◆ **PROVIDED TEXT**:
>>>>
Advertisement
  1. Visual Arts

Colorful, wonderful and meaningful: Self-taught art at the Museum of Fine Arts

Art collector Jim Sweeny talks to visitors from Eckerd College’s Academy of Senior Professionals at the Museum of Fine Arts, St. Petersburg. In the background are two works by artist Lonnie Holley. They are part of the “Straighten Up the World” exhibition. [SCOTT KEELER   |   Times]
Art collector Jim Sweeny talks to visitors from Eckerd College’s Academy of Senior Professionals at the Museum of Fine Arts, St. Petersburg. In the background are two works by artist Lonnie Holley. They are part of the “Straighten Up the World” exhibition. [SCOTT KEELER | Times]
Published Jun. 28

ST. PETERSBURG — I brightened up upon entering "Straighten Up the World: Self-Taught Art From the Collection," on display at the Museum of Fine Arts. The vivid colors, carefree gesture and innovative use of materials feel jubilant in the intimate second-floor gallery.

But there is so much more to this exhibition.
<<<<
◆ **TASKS**:
**a)** Reproduce the exhibition review word for word from "ST. PETERSBURG —" to "to this exhibition.".
**b)** Pick up the exhibition review after its final sentence and keep writing it.
The rows that come next are separate material and have nothing to do with the exhibition review.

◆ **RECORD EXTRACTS**:
>>>>
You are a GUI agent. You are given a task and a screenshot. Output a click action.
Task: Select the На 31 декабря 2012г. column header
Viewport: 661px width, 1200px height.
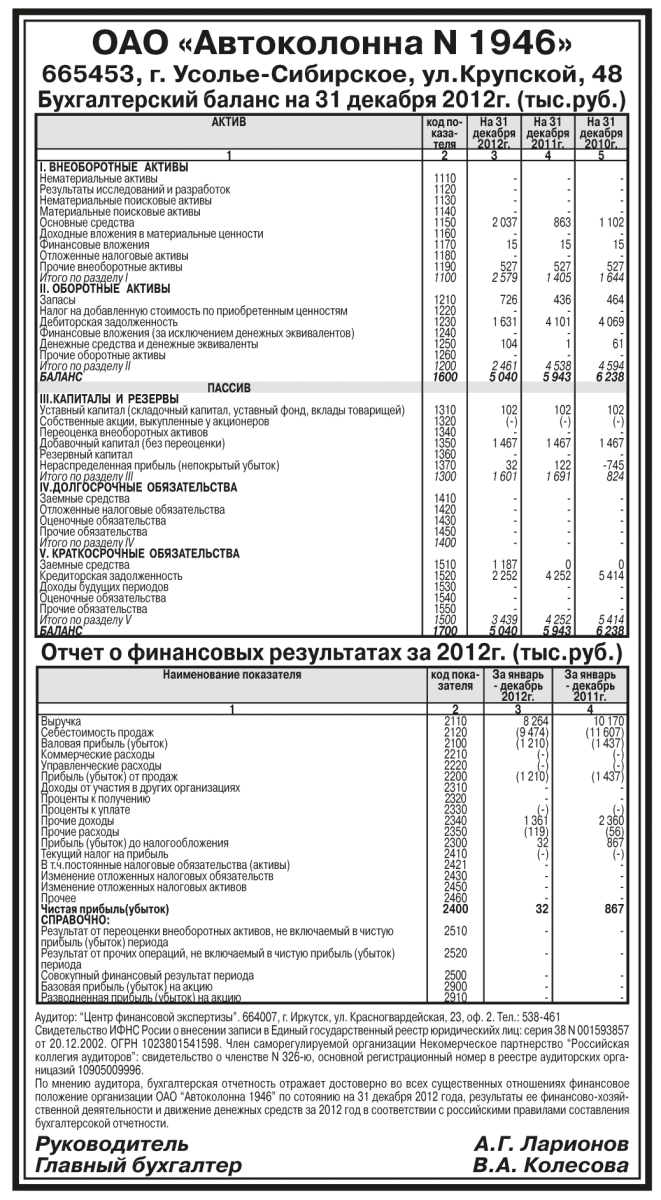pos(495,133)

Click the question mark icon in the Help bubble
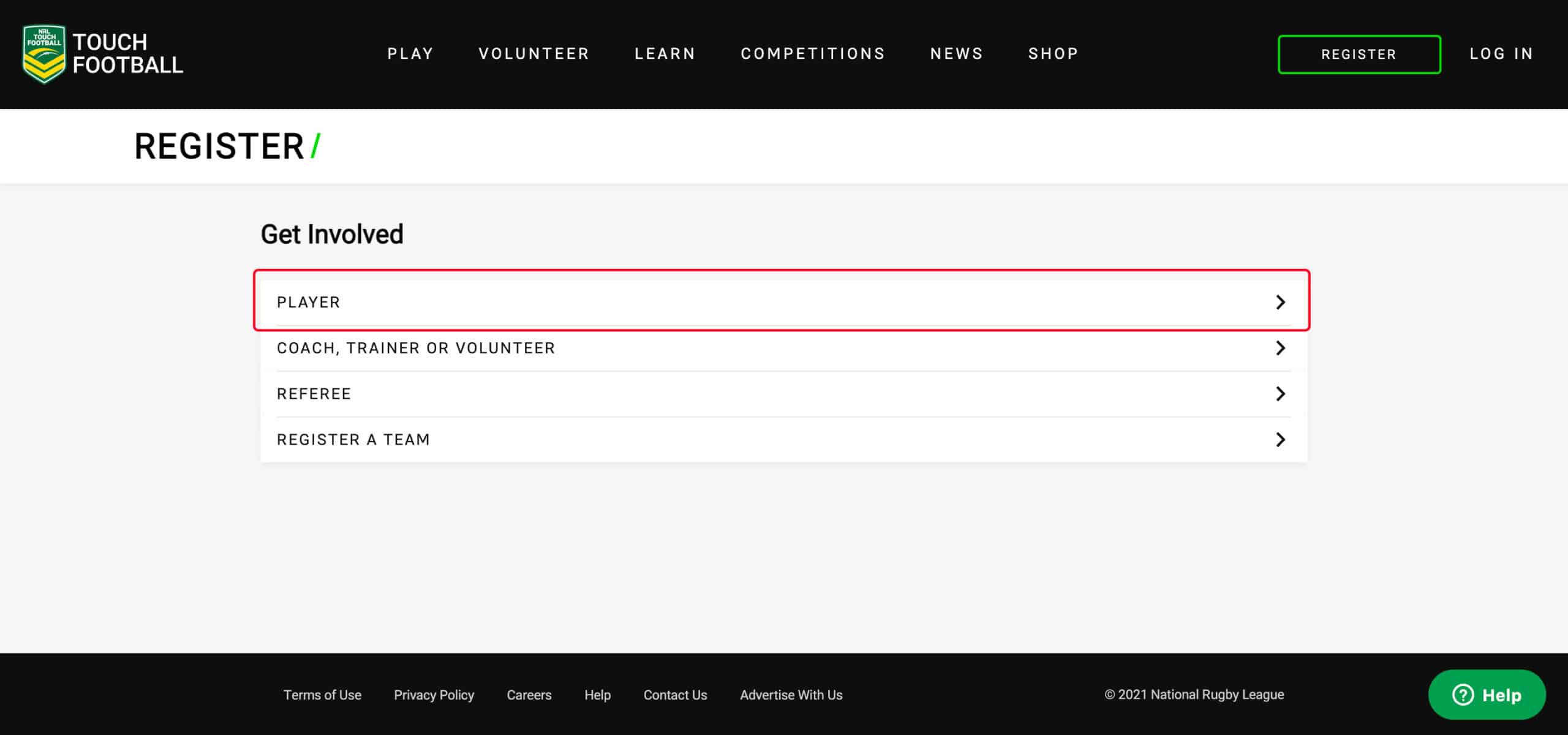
<<<<
◆ **RESULTS**:
**a)**
ST. PETERSBURG — I brightened up upon entering "Straighten Up the World: Self-Taught Art From the Collection," on display at the Museum of Fine Arts. The vivid colors, carefree gesture and innovative use of materials feel jubilant in the intimate second-floor gallery.

But there is so much more to this exhibition.

**b)**
As museums across the country make an effort to diversify their collections, the Museum of Fine Arts has a leg up due in part to Jim and Martha Sweeny. "Straighten Up the World" is drawn from their donations of art by women and people of color. The museum's 2015 exhibition, "Marks Made: Prints by American Female Artists From the 1960s to the Present," was almost entirely composed of their donations.

Martha died in March, so the exhibition is in her memory. Curator of contemporary art Katherine Pill selected the pieces. Many of them are promised gifts and have never been shown at the museum before. A few still belong to Jim Sweeny.

The Sweenys were early collectors of 20th century self-taught artists, also called folk artists or outsider artists. They began buying these works in 1983 in Atlanta from Judith Alexander, who started the city's first folk art gallery. Over the years, they collected many of the movement's most prominent artists and were heavily involved in the folk art community.

This exhibit focuses on artists from the American South. While many of the artists in the exhibition are African-American, a few are white.

For as joyous as their art looks, many of the artists came to start creating after living through racism, poverty and other hardships. They used whatever materials they could find to create art environments around their homes, full of assemblages and words painted on signs and doors and things hanging from trees. "Yard shows" were prevalent in the 1980s and '90s, but many were bulldozed as developers came through, destroying the art and displacing the artists.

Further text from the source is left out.